Murder of Chinese student in Thailand was reportedly over rejection

The murder of a 22 year old Chinese student in Thailand was motivated by rejection, media reported yesterday. New information has come to light in the case of Jin Can, a Chinese student who was reported kidnapped for ransom, and her body was later found in a banana plantation in the Bang Yai district in the central Nonthaburi province.

According to deputy national police chief Pol Gen Surachate Hakparn, also known as Big Joke, the ransom story was just a diversion created by the abductors with the help of a Thai bar girl, Thai PBS reported. The call made by one of the three Chinese suspects to Jin Can’s father in Beijing, using the VSAT application on the victim’s smartphone, was just a diversionary tactic to distract police attention from the real motive.

The three Chinese suspects met the bar girl at the karaoke bar where she worked, and one of them asked her to look for Jin Can. According to reports, Can was the ex-girlfriend of one of the suspects back when she lived in China.

The suspects promised to pay the bar girl 50,000 baht and provided her with the name of the university. The bar girl happened to have a friend at Bangkok Thonburi University and was able to track down Jin Can, and arrange a meeting with the victim and her ex-boyfriend.

The ex-boyfriend reportedly tried to sleep with Can, but she rejected him. So, he went back to the bar girl for ideas about what to do with her.
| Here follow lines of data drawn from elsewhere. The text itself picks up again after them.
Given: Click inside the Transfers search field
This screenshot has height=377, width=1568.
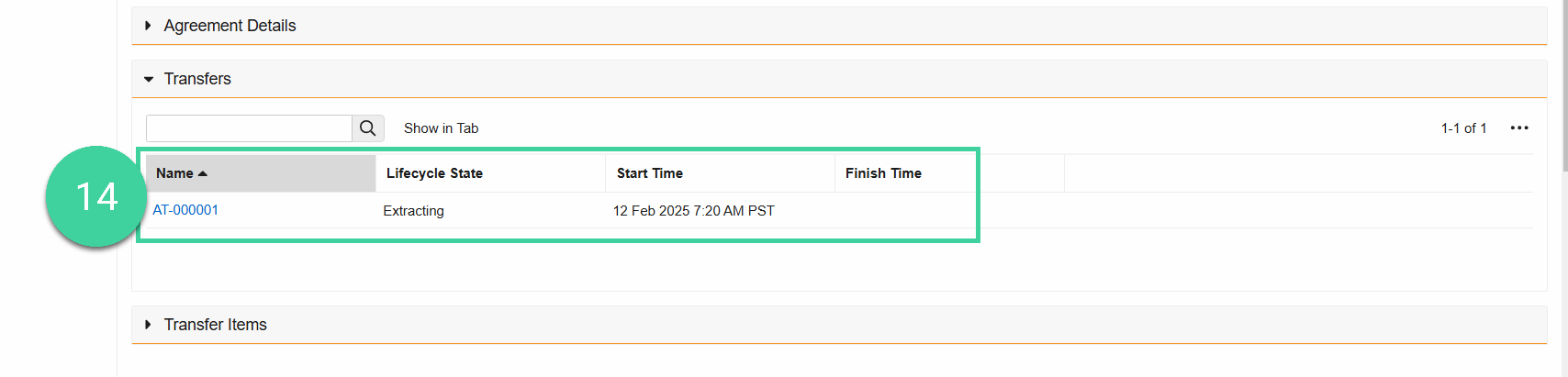Looking at the screenshot, I should pos(249,128).
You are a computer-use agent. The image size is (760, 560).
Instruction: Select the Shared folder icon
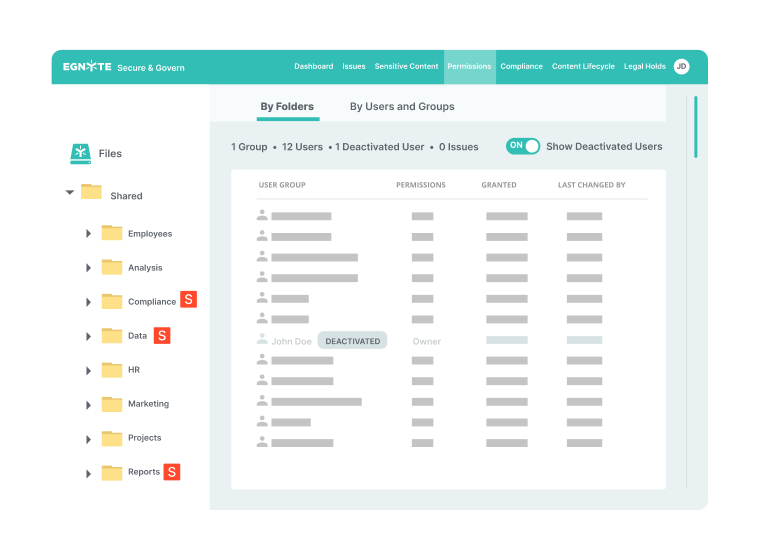pos(92,192)
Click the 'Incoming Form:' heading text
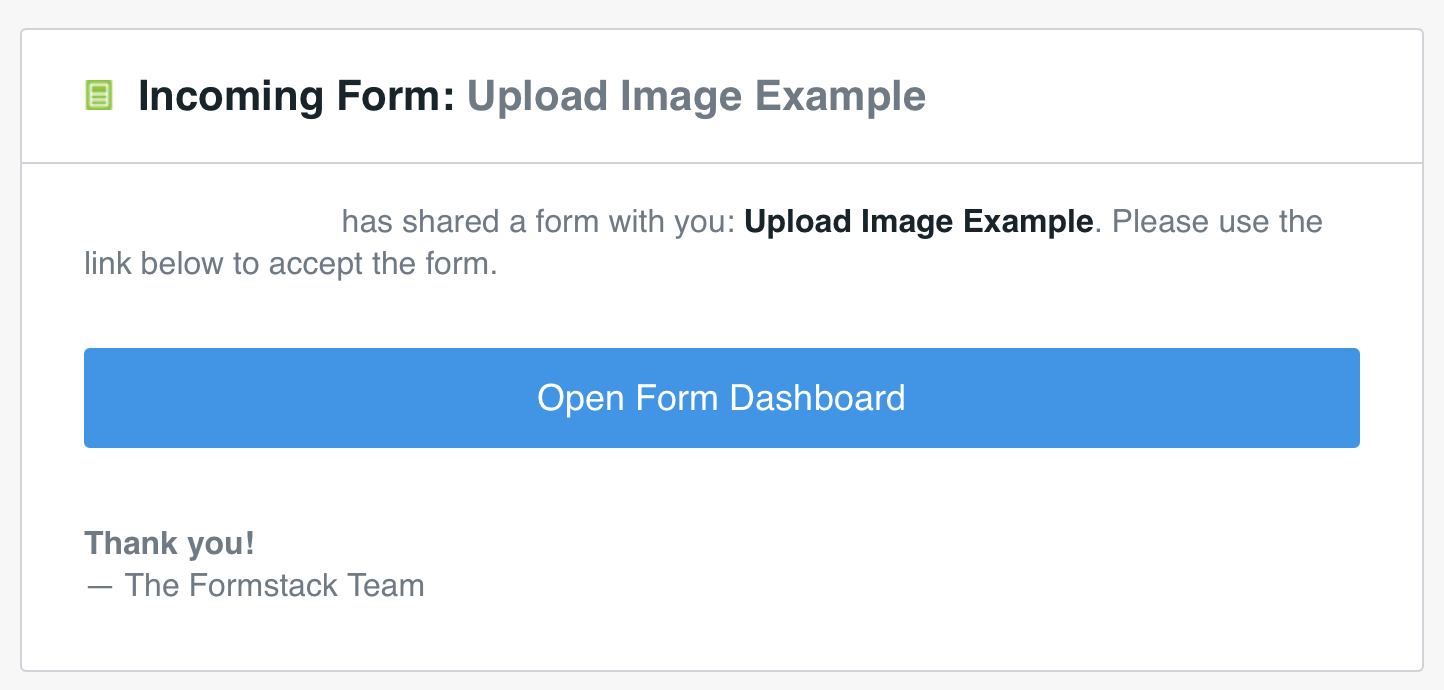Viewport: 1444px width, 690px height. [x=296, y=96]
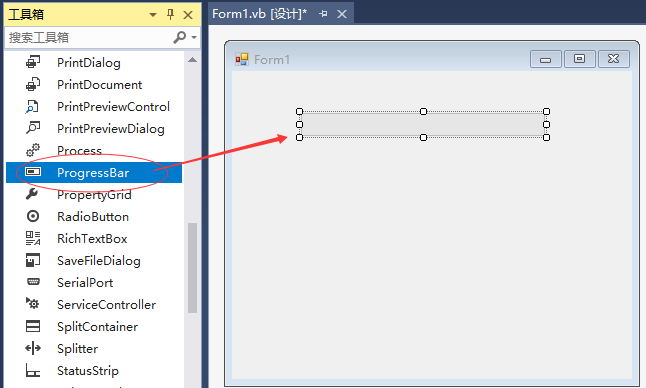Image resolution: width=646 pixels, height=388 pixels.
Task: Expand the search options dropdown arrow
Action: point(194,37)
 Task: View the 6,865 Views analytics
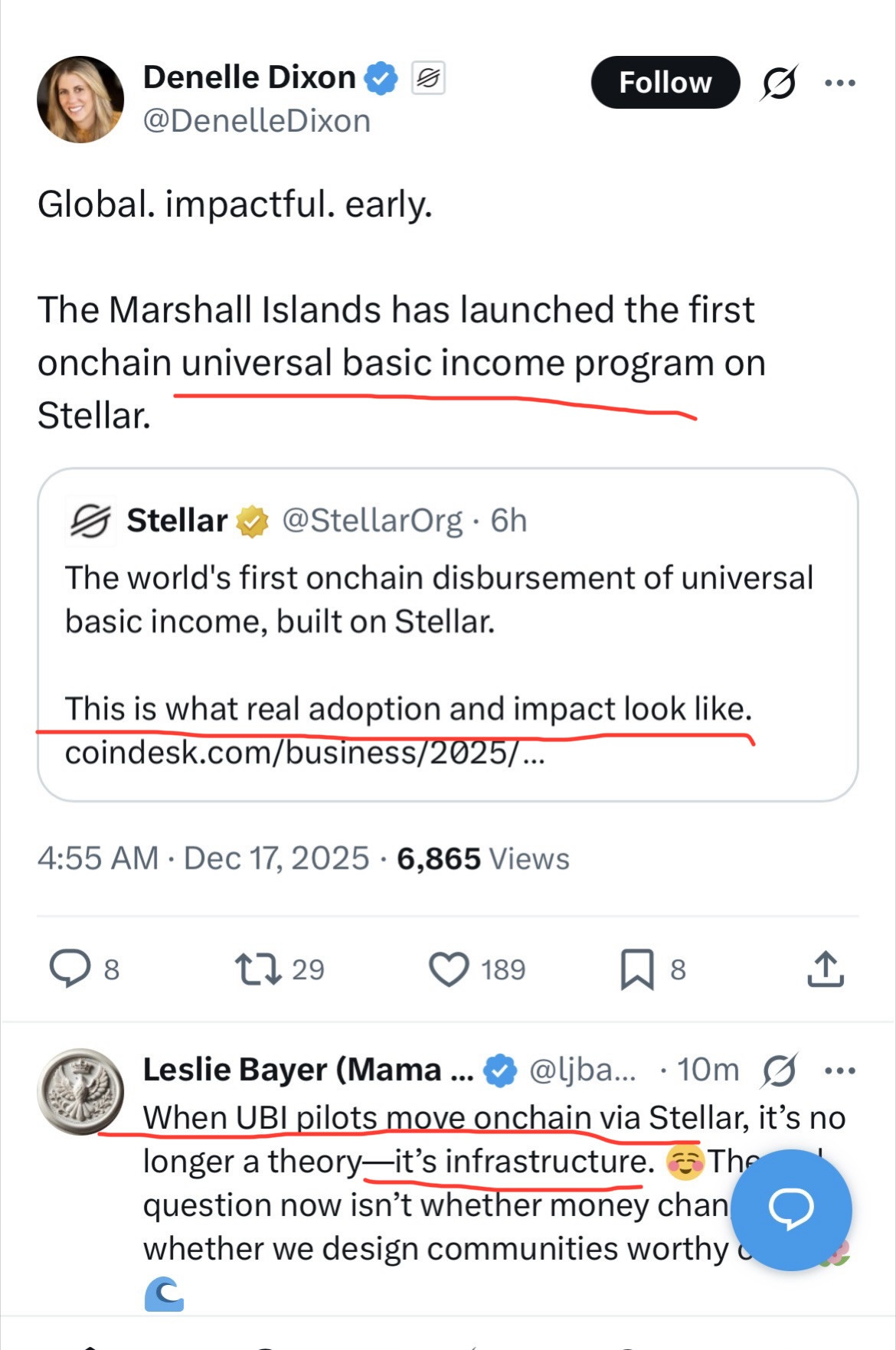click(x=482, y=858)
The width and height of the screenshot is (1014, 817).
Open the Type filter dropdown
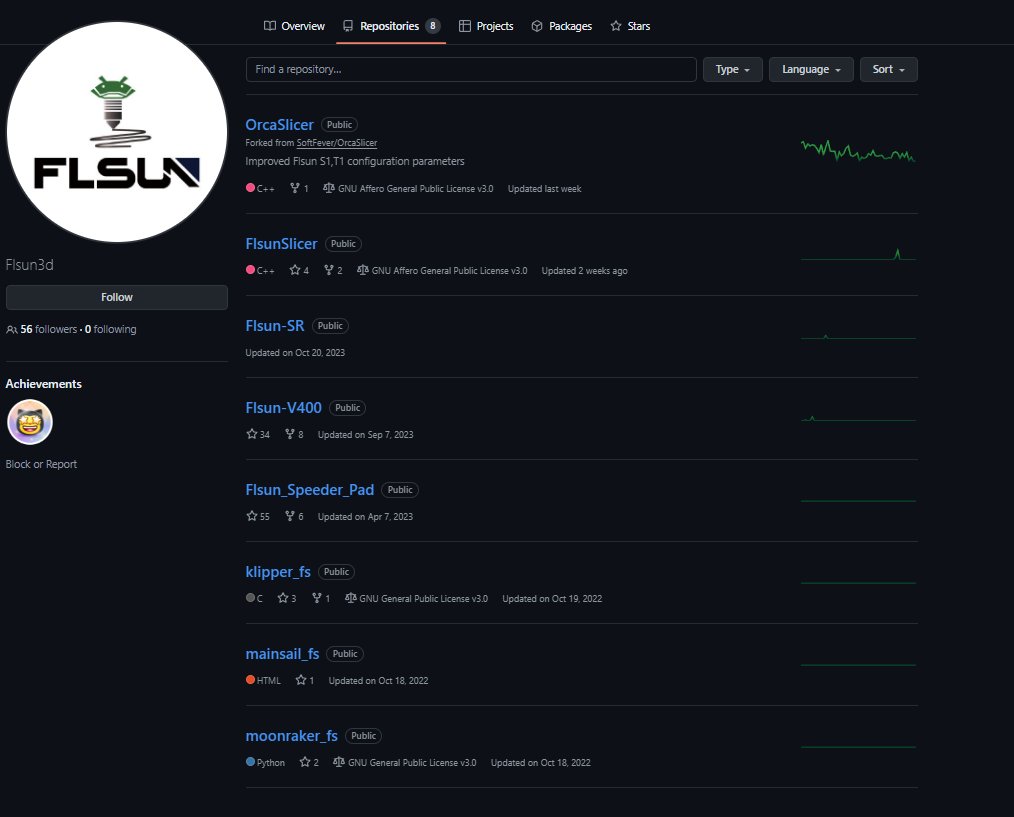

The Thai bar girl suggested that they kill the Chinese student. After the suspects killed the victim, they paid the bar girl 80,000 baht for taking them to Suvarnabhumi International Airport for their return flight to China.

The suspects will not be extradited to Thailand to stand trial but will be tried in China, where the penalty for murder is very harsh. The victim’s body will be sent back to China for a funeral, as requested by her father, who flew into Bangkok to provide a statement to the Thai police.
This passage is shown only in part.